Stored items
• • • • •
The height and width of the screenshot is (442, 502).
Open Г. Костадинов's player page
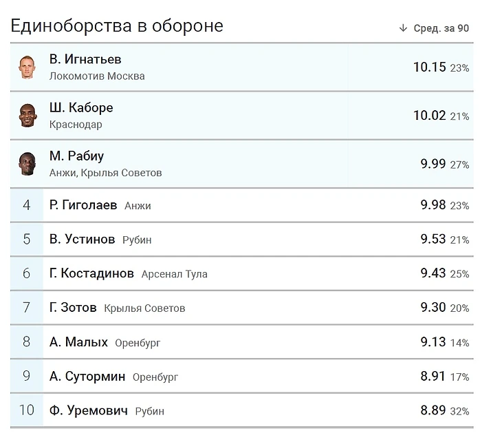point(91,273)
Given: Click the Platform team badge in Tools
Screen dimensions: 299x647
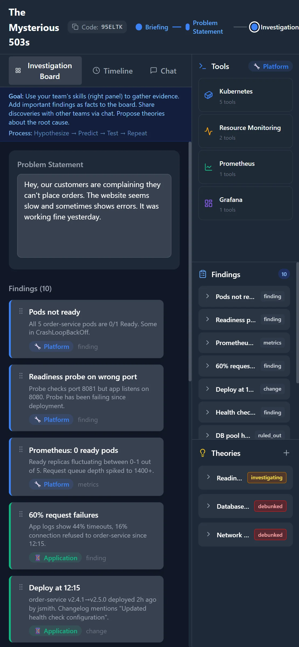Looking at the screenshot, I should 271,66.
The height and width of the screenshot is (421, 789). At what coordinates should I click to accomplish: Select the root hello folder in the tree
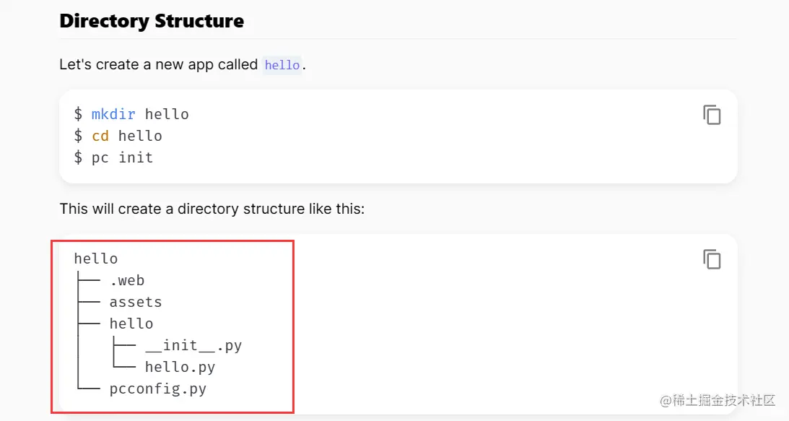tap(95, 259)
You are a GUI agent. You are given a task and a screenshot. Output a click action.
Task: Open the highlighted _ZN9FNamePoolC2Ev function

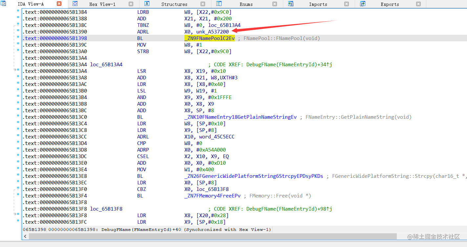[x=209, y=38]
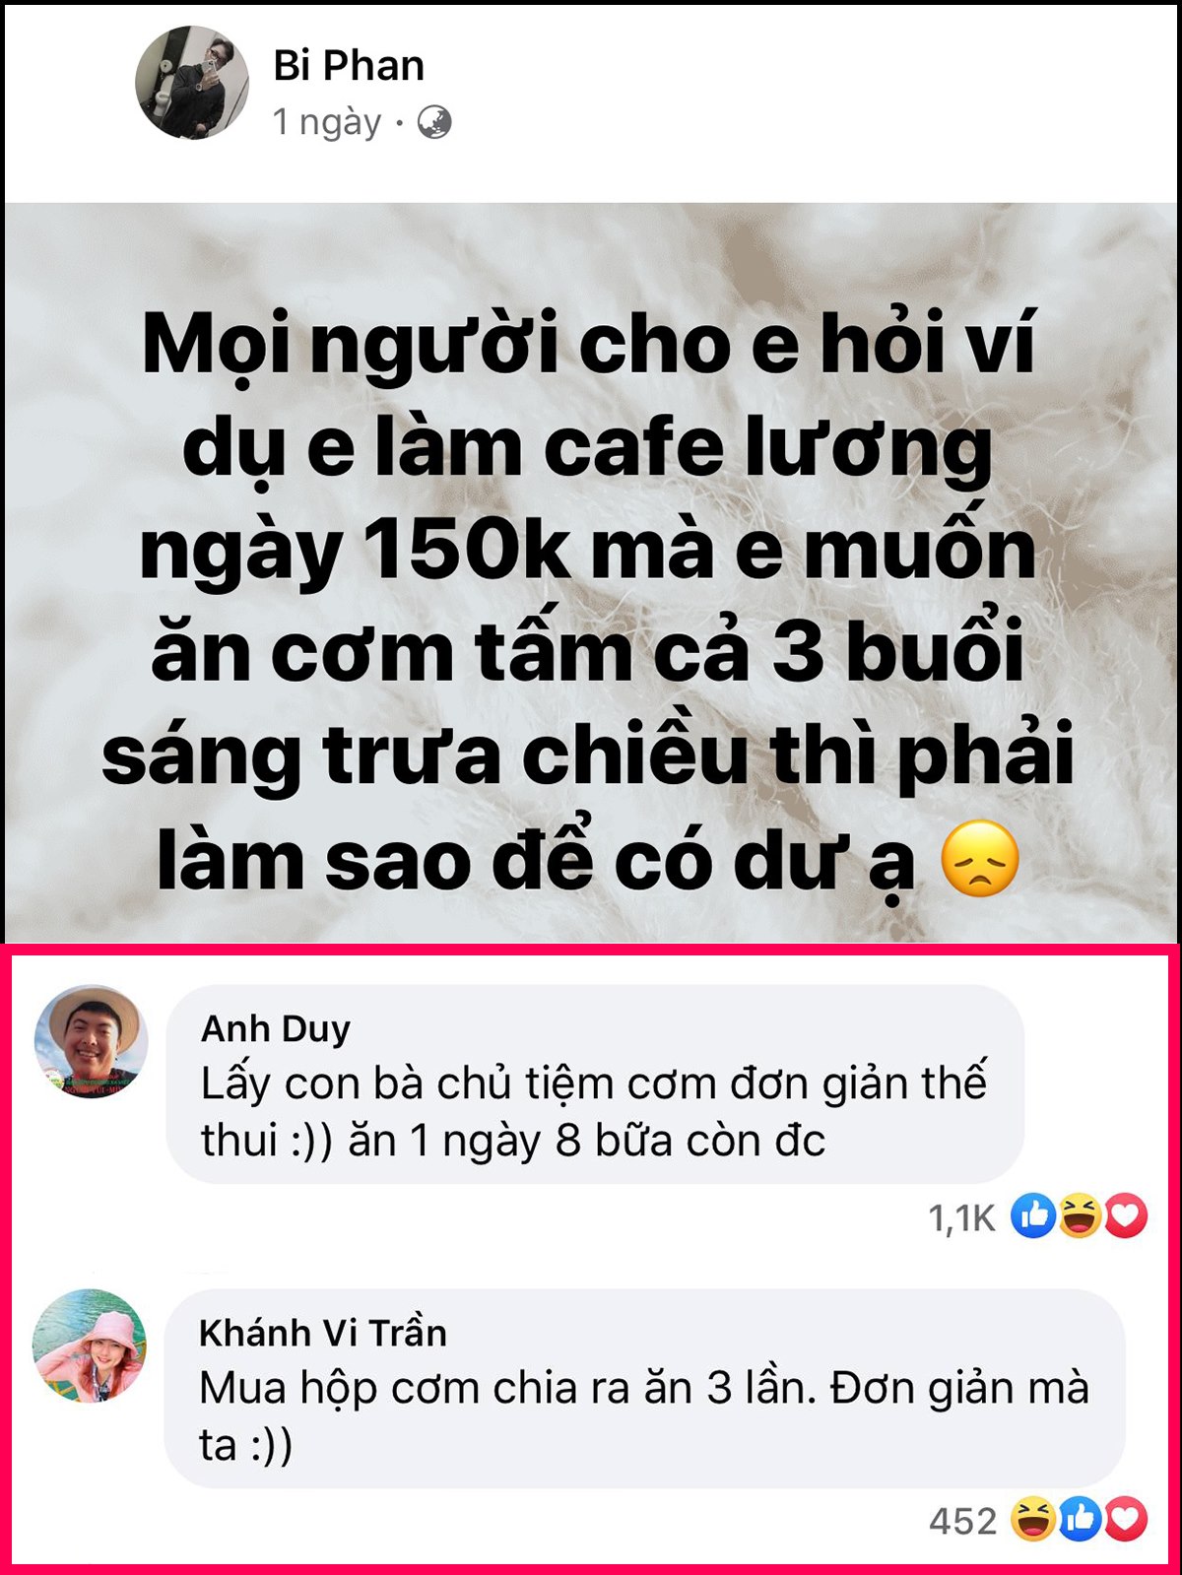Click the Khánh Vi Trần commenter name
Viewport: 1182px width, 1575px height.
coord(323,1333)
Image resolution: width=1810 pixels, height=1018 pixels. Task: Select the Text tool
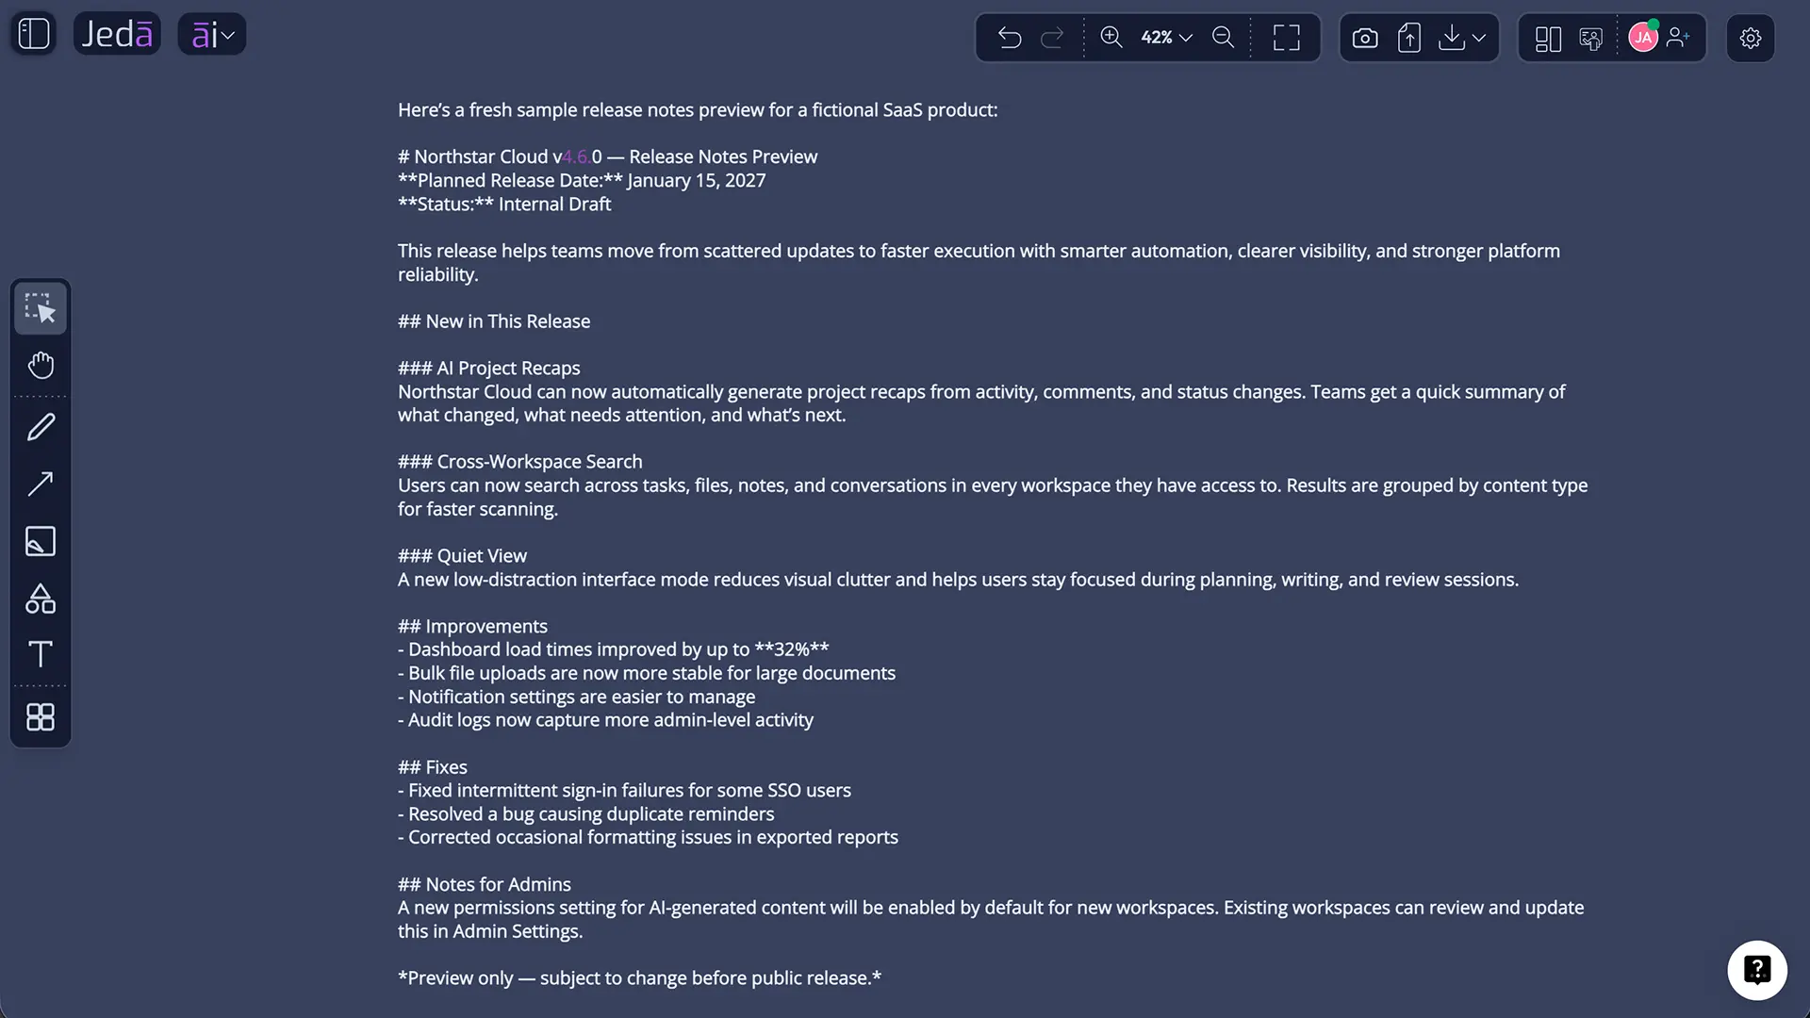41,654
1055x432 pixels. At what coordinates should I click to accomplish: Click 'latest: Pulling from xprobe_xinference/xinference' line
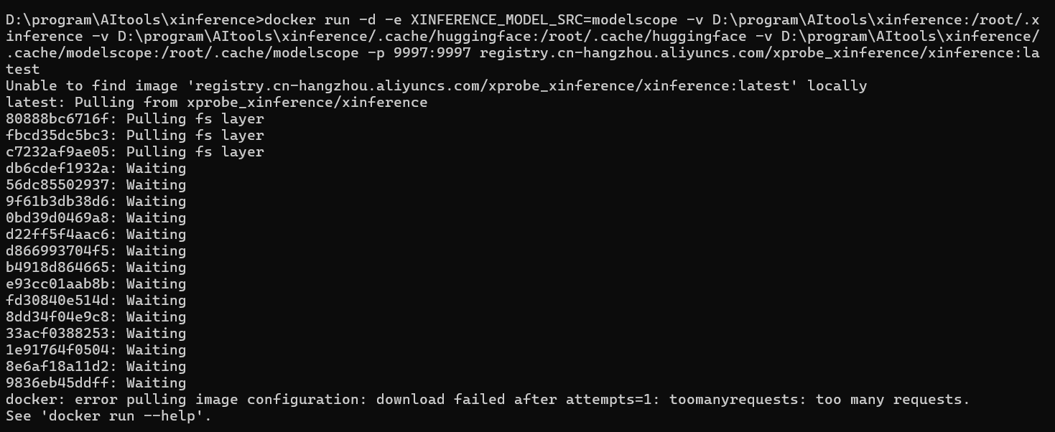216,103
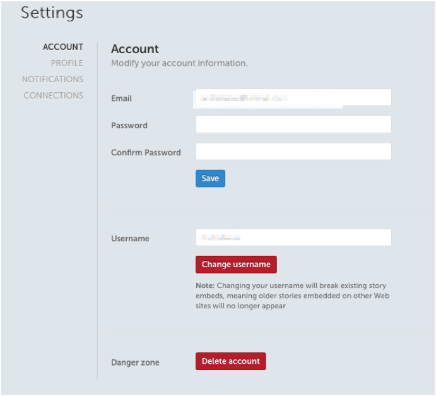Select the Confirm Password input field
This screenshot has width=436, height=396.
click(293, 152)
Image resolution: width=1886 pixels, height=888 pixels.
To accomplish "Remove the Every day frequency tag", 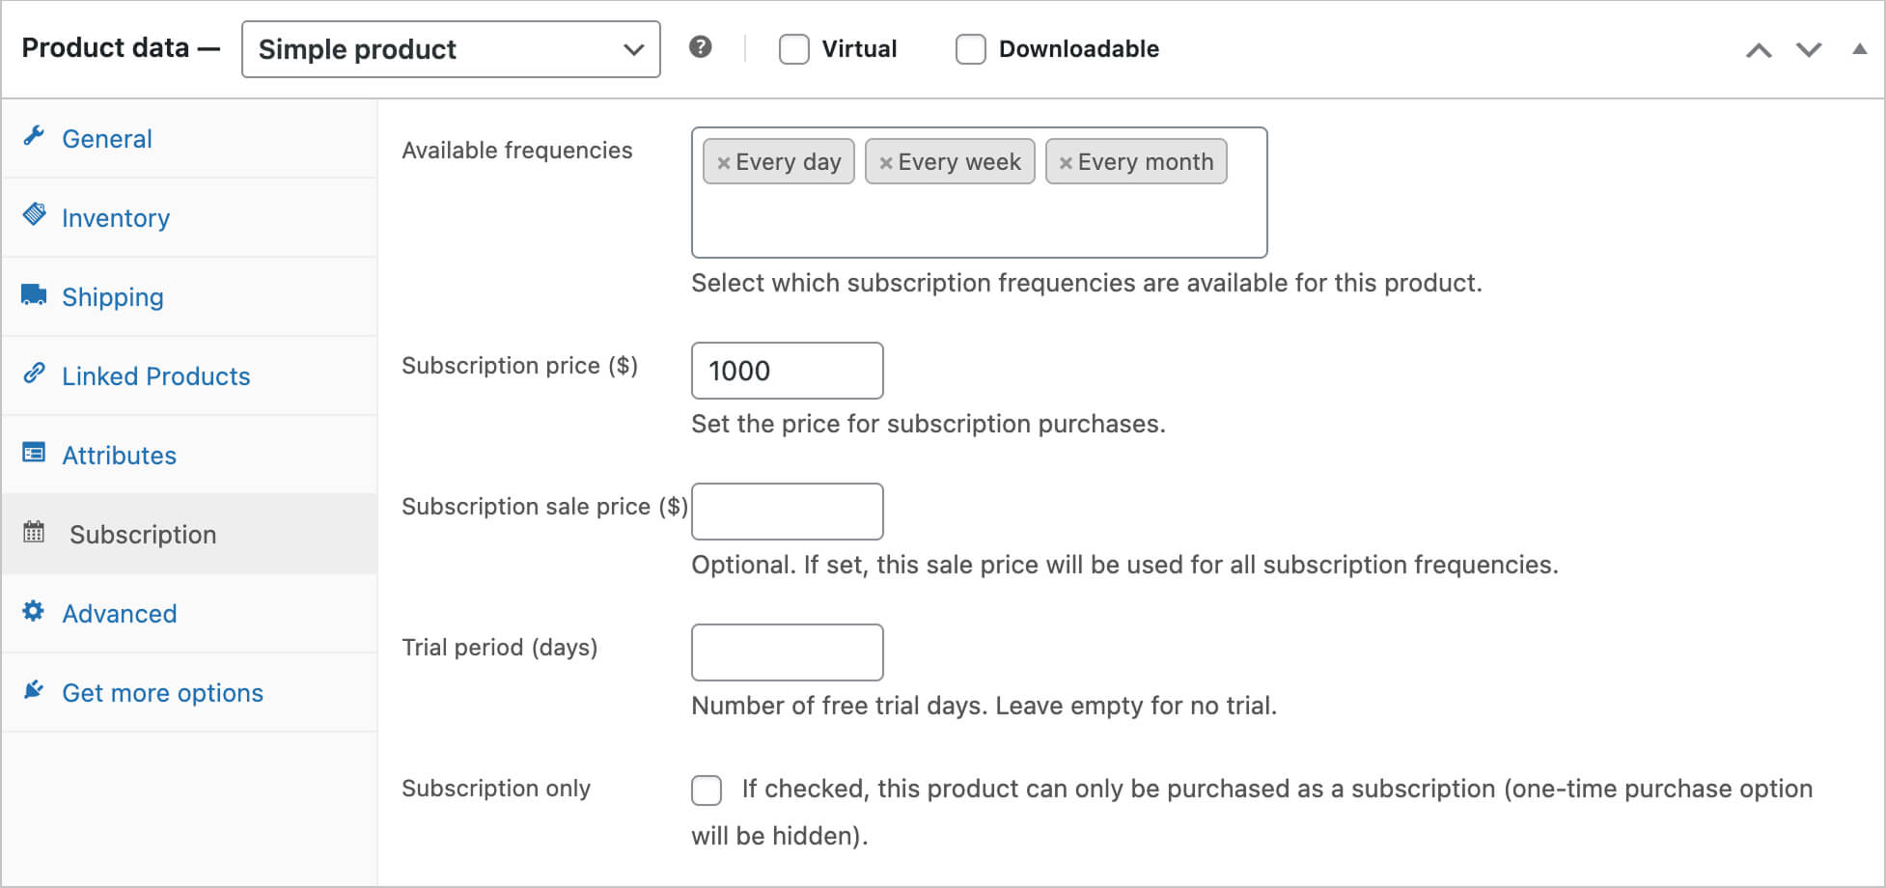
• • • • •
**Task**
Rewrite all of the material above, changing every "Image resolution" to "Screen resolution" and keeping everything else the same. Leave the pictures out of your answer.

**Full output**
The height and width of the screenshot is (442, 502).
Open Г. Костадинов's player page
point(91,273)
Given: Click the Platform team badge in Tools
Screen dimensions: 299x647
Looking at the screenshot, I should 271,66.
The height and width of the screenshot is (421, 789). At what coordinates should I click to accomplish: Select the root hello folder in the tree
tap(95, 259)
You are a GUI agent. You are given a task and a screenshot. Output a click action.
Task: Open the highlighted _ZN9FNamePoolC2Ev function

[x=209, y=38]
Click the Khánh Vi Trần commenter name
Viewport: 1182px width, 1575px height.
coord(323,1333)
Screen resolution: width=1810 pixels, height=1018 pixels. Task: Select the Text tool
41,654
1055x432 pixels. At what coordinates should I click to accomplish: Click 'latest: Pulling from xprobe_xinference/xinference' line
216,103
Select the Confirm Password input field
This screenshot has width=436, height=396.
click(293, 152)
Screen resolution: width=1886 pixels, height=888 pixels.
To accomplish "Remove the Every day frequency tag", 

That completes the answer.